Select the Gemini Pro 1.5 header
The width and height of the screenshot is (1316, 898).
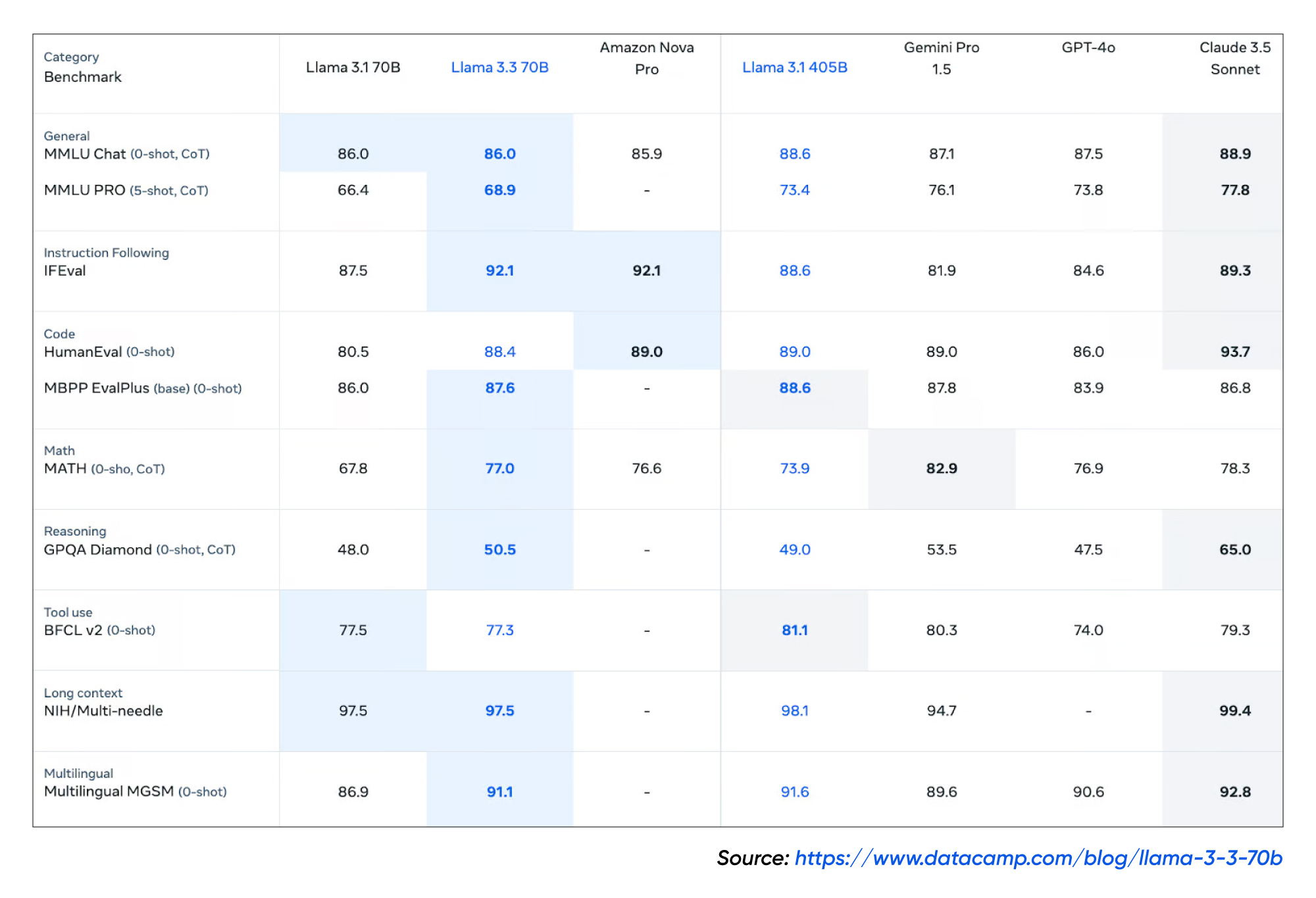pos(941,58)
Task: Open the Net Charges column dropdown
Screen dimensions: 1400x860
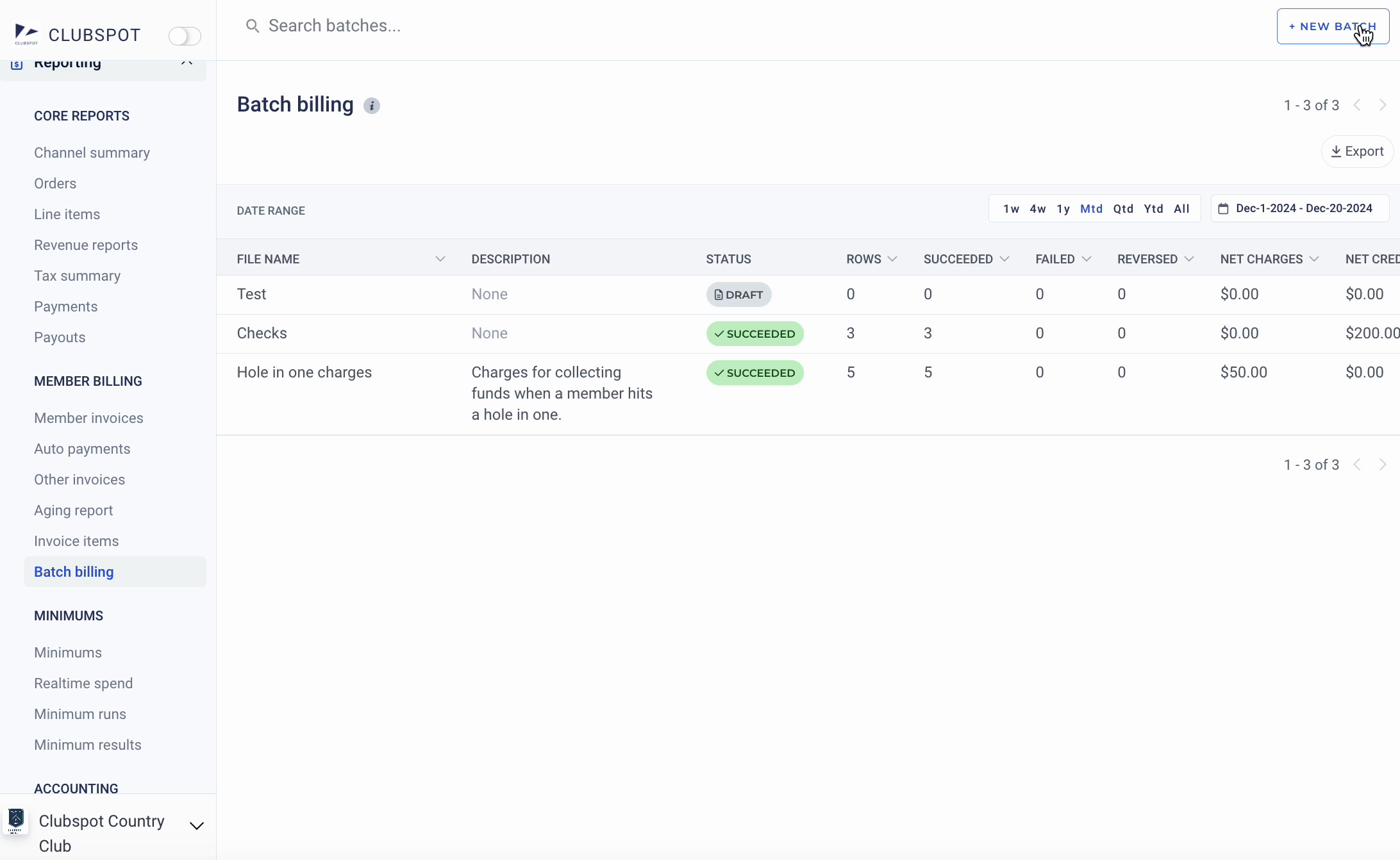Action: [x=1314, y=259]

- - -

(Aim of the task) An exact copy of the entries, without any pictures, is what the answer should be.

(Result of the exercise)
Select the Gemini Pro 1.5 header
The width and height of the screenshot is (1316, 898).
pos(941,58)
Task: Open the Net Charges column dropdown
Screen dimensions: 1400x860
Action: [x=1314, y=259]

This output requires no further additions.